ParameterUS PracticeAustralian Practice
Fee amount2-4% of equity value1% of equity value (Takeovers Panel guidance)
Payable byTarget companyTarget company
Triggered byBoard recommendation change, acceptance of superior proposal, shareholder rejection followed by alternative transactionSimilar triggers, subject to fiduciary carve-outs
Reverse feeSeparate reverse termination fee payable by acquirerLess common
CapNo formal statutory cap (subject to fiduciary scrutiny)1% guideline by Takeovers Panel

Trigger Events

Common Triggers

TriggerDescription
Superior proposalTarget board terminates to accept a superior proposal
Recommendation changeBoard changes, withholds, or qualifies its recommendation
Intervening eventA material development unrelated to a competing bid causes the board to change its recommendation
Naked no-voteShareholders reject the deal, followed by an alternative transaction within 12 months
Wilful breachTarget wilfully breaches the merger agreement

Negotiation Dynamics

Acquirer wants:

  • Higher fee (closer to 4%)
  • Broad trigger events
  • Fee payable on recommendation change (not just superior proposal acceptance)
  • Additional expense reimbursement on top of the fee

Target wants:

  • Lower fee (closer to 2%)
  • Narrow triggers (only upon accepting a superior proposal)
  • Fee as sole and exclusive remedy (caps acquirer’s damages)
  • No expense reimbursement beyond the fee

Economic Rationale

For the Acquirer

The termination fee compensates for:

  • Direct costs — legal, advisory, financing, and due diligence expenses
  • Opportunity cost — time and management attention diverted from other opportunities
  • Information asymmetry — the acquirer’s bid reveals its valuation, benefiting competing bidders
  • Deterrence — the fee discourages (but does not prevent) competing bids

For the Target

The termination fee facilitates the deal by:

  • Giving the acquirer confidence to proceed (reducing the “winner’s curse” problem)
  • Providing deal certainty that supports a higher initial offer price
  • Creating an efficient mechanism for the board to exercise its fiduciary duties

United States

Delaware courts evaluate termination fees under the Brazen v. Bell Atlantic standard:

  • Fees must not be so large as to coerce shareholders into approving a transaction
  • Fees must not preclude competing bids
  • The 2-4% range is generally accepted as reasonable
  • Fees above 4% attract heightened scrutiny

Australia

The Takeovers Panel’s Guidance Note 7 establishes a 1% guideline:

  • Break fees should not exceed 1% of the equity value of the target
  • Fees exceeding 1% may be considered an unacceptable lock-up device
  • The fee must be a genuine pre-estimate of costs, not a penalty

According to analysis by Houlihan Lokey, the median termination fee in US public company transactions is approximately 3.0-3.5% of equity value, with fees trending slightly higher for smaller transactions and lower for larger deals.

APAC Context

Australia — the Takeovers Panel’s 1% guideline is the most restrictive break fee standard among major M&A markets. This low cap reflects the Panel’s philosophy that break fees should not deter competing bids. In practice, most Australian break fees are structured at exactly 1% of equity value.

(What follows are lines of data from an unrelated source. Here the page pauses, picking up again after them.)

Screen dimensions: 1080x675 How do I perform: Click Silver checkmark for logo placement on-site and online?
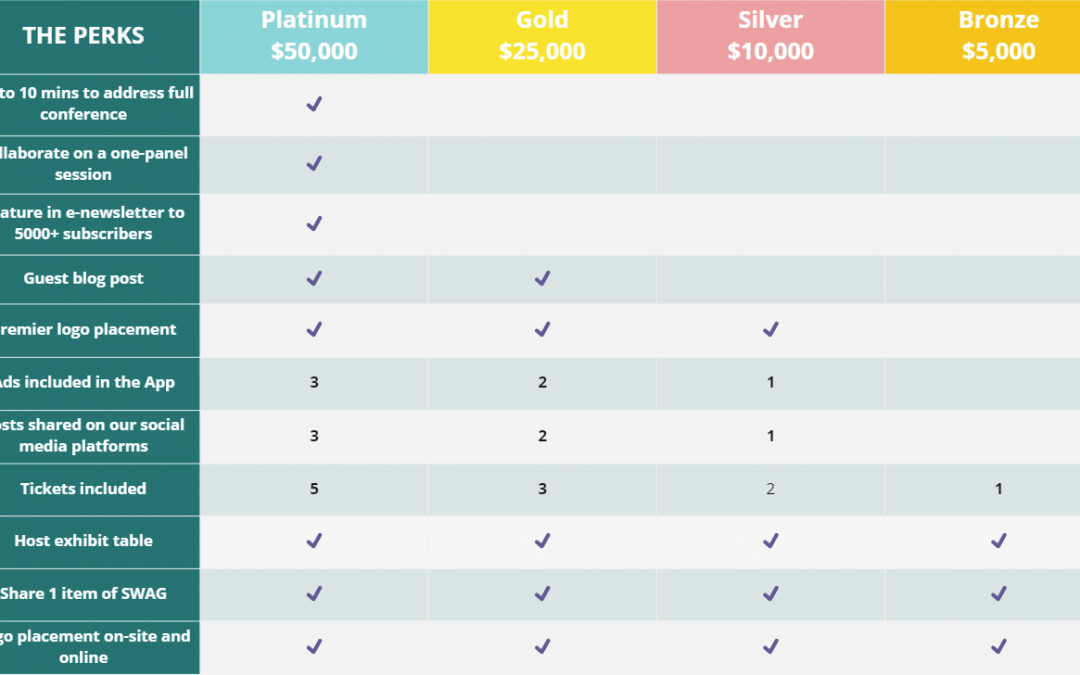click(x=771, y=646)
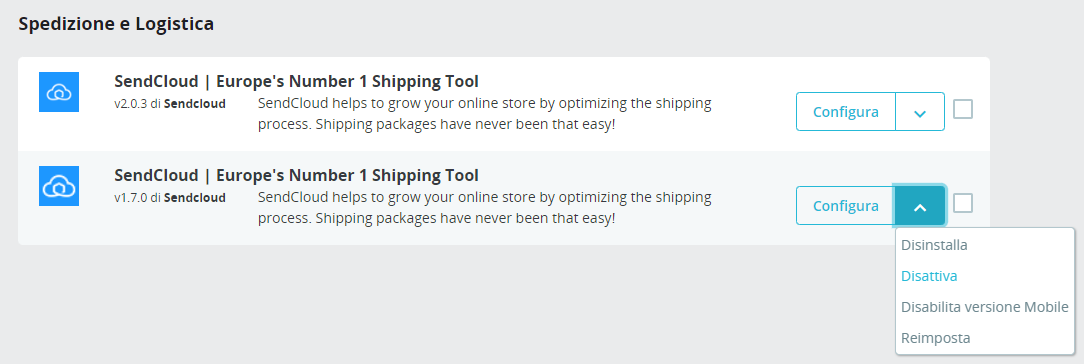Image resolution: width=1084 pixels, height=364 pixels.
Task: Click the SendCloud v2.0.3 module title
Action: click(x=297, y=81)
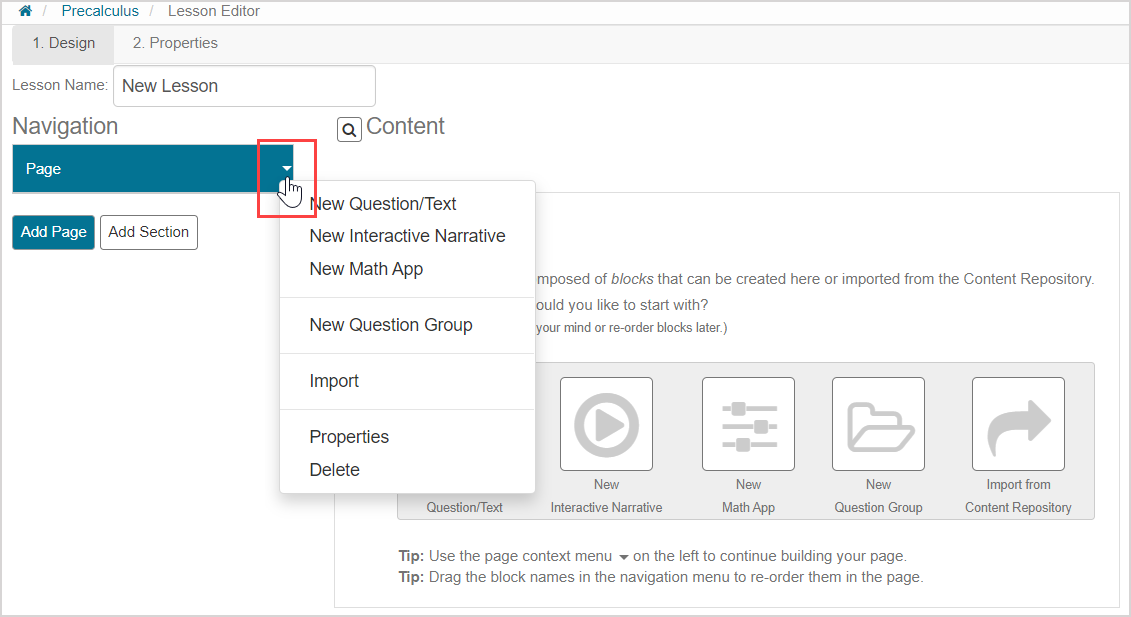
Task: Select New Question/Text from context menu
Action: point(383,204)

Japan — termination fees (kaiyaku kin) are used in Japanese M&A but are less standard than in US or Australian practice. When included, fees tend to be in the 1-3% range. Japanese courts have limited precedent on the enforceability of termination fees, though they are generally respected as valid contractual obligations.

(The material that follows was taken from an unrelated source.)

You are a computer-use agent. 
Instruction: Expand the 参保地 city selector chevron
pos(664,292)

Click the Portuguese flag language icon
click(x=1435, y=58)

India — break fees in Indian M&A are emerging but not yet standard practice. For listed company transactions, break fees must be considered in light of SEBI regulations and the Companies Act. The Indian courts’ approach to penalty clauses may limit the enforceability of fees that are not a genuine pre-estimate of loss.

“Termination fees are the price of deal certainty — too low and the acquirer won’t commit, too high and you freeze out competing bids,” notes Daniel Bae, founder of Amafi. “In APAC, where market norms vary dramatically, understanding local standards is essential for effective deal negotiation.”